The MSCI frontier markets index is up almost 15% so far this year, against a 5% rise in the MSCI emerging markets index.
Vietnam's benchmark index was Southeast Asia's best performer last year, rising 22% and while it took a bit of a knock last month on tensions with China, it is still up 14% for the year to date. It has a market cap of $47 billion, though that still pales in comparison to emerging markets like Thailand whose benchmark has a market value of around $400 billion.
Lack of action from Cambodia and Laos mean they risk being eclipsed by Myanmar, says Asia Frontier's Hugger.
Myanmar, which has enacted sweeping political and economic reforms since 2011, is drawing huge foreign investor interest with some of that beginning to bear fruit. Gap Inc, for example, just announced plans to open two factories in Yangon.

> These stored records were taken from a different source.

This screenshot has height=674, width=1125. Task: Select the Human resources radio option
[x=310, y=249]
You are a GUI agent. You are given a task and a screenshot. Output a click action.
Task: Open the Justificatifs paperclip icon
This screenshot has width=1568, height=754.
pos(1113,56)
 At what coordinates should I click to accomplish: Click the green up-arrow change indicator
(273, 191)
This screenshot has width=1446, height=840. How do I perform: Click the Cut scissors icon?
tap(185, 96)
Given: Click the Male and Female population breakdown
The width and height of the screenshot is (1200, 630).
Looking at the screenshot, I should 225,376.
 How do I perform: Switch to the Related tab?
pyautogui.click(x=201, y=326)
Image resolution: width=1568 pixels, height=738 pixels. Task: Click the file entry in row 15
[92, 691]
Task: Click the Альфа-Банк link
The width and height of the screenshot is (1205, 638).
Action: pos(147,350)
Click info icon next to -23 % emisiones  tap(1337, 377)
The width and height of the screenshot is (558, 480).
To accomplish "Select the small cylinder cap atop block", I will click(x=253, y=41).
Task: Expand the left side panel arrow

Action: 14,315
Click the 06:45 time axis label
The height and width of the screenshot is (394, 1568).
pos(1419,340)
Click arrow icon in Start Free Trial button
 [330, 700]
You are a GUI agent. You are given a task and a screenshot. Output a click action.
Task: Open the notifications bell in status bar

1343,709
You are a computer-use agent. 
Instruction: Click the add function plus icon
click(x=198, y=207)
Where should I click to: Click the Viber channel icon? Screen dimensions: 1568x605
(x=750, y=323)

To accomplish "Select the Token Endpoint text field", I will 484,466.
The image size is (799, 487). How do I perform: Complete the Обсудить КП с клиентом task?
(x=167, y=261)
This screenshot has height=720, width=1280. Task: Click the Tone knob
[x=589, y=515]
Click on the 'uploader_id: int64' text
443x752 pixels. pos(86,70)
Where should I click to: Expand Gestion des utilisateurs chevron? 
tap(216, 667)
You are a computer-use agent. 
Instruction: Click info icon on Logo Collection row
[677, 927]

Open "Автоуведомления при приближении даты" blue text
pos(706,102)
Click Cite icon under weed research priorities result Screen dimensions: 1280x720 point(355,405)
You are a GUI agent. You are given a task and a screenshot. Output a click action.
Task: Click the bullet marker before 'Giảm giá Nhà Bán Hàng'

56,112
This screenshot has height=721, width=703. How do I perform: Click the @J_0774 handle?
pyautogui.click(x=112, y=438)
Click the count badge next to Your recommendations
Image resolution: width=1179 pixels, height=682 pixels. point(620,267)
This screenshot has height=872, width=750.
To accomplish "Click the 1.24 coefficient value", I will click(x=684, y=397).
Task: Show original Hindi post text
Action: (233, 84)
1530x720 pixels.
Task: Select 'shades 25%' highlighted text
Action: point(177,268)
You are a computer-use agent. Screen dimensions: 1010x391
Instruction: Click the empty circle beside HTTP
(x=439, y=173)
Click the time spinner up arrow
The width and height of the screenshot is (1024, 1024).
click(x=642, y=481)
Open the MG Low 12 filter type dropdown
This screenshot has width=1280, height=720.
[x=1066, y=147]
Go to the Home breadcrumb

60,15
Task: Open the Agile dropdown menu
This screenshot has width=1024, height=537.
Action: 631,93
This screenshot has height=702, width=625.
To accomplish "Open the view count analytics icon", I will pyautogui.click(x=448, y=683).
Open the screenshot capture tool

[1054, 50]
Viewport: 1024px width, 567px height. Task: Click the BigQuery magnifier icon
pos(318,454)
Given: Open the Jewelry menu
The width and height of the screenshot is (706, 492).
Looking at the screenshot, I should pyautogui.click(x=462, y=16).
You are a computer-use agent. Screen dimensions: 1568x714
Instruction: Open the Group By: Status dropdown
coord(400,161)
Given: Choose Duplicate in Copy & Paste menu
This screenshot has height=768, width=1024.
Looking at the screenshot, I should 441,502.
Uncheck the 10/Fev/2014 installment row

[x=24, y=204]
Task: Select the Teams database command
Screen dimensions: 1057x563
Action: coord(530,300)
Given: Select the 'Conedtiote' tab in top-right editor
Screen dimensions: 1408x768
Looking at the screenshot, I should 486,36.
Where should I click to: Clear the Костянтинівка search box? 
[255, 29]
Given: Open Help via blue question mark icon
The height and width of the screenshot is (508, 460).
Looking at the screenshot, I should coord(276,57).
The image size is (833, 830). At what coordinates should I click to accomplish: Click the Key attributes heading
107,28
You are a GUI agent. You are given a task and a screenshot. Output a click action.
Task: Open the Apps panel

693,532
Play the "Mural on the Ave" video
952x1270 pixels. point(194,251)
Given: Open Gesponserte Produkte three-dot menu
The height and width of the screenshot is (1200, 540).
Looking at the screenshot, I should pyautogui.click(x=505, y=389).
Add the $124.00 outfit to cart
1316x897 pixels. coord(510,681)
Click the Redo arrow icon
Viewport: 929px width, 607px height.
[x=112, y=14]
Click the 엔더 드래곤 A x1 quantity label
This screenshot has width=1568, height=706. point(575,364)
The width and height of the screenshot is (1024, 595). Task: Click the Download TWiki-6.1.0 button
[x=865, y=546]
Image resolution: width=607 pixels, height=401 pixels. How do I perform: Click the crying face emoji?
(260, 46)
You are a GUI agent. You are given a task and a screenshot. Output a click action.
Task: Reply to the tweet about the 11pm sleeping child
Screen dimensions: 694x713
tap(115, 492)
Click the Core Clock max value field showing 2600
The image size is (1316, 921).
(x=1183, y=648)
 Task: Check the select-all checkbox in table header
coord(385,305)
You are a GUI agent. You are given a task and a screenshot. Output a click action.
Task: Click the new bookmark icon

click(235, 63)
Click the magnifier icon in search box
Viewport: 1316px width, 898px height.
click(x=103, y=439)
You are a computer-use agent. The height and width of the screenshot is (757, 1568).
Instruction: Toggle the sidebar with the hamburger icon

Myanmar, which currently has two listed firms, plans to open a brand new exchange in October next year with Japanese help. It says half a dozen companies will list in the early stages including Myanmar Agribusiness Public Corporation and Asia Green Development Bank.Changes needed
While experts say that both Cambodia and Laos do have well run companies that would be attractive investment targets, there needs to a change in mindset as business tycoons have yet to be convinced about the benefits of listing.
Pervasive corruption has also fostered a sense of distrust that is hindering the development of a local institutional base, despite most of the necessary regulatory framework being in place.
"Foreign investors and, to my surprise, even quite a number of local investors are still questioning the trustworthiness of local companies' financial statements," said Han Kyung-tae, head of Southeast Asia investment banking at Tongyang Securities (Cambodia) Plc, who worked on the first Cambodian IPO.
The Cambodian government could benefit by taking a leaf out of the books of other frontier markets such as Bangladesh, said Douglas Clayton, CEO of frontier market fund Leopard Capital.
Public companies in Bangladesh pay 27.5% tax, while most private companies must pay 37.5%. Cambodia could, for example, cut corporate taxes in half for three to five years for listed companies, he said.
"The greater transparency this would bring might actually increase tax collections over the long term," he added.
Also key will be convincing bigger companies to list — a factor far more important than quantity. Vietnam's market only took off from about 2007 after the government pushed more large firms to list and lifted a cap on foreign ownership.
Most of investor attention in Vietnam is occupied by only a handful of stocks, said Adrian Cundy, managing director at Ho Chi Minh City-based VinaSecurities. Among companies with a market value larger than $500 million, just 11 have more than $1 million worth of trade a day.
"Cambodia needs to find three or four companies that can trade at those levels, such as a bank, a telco or a power company," he said.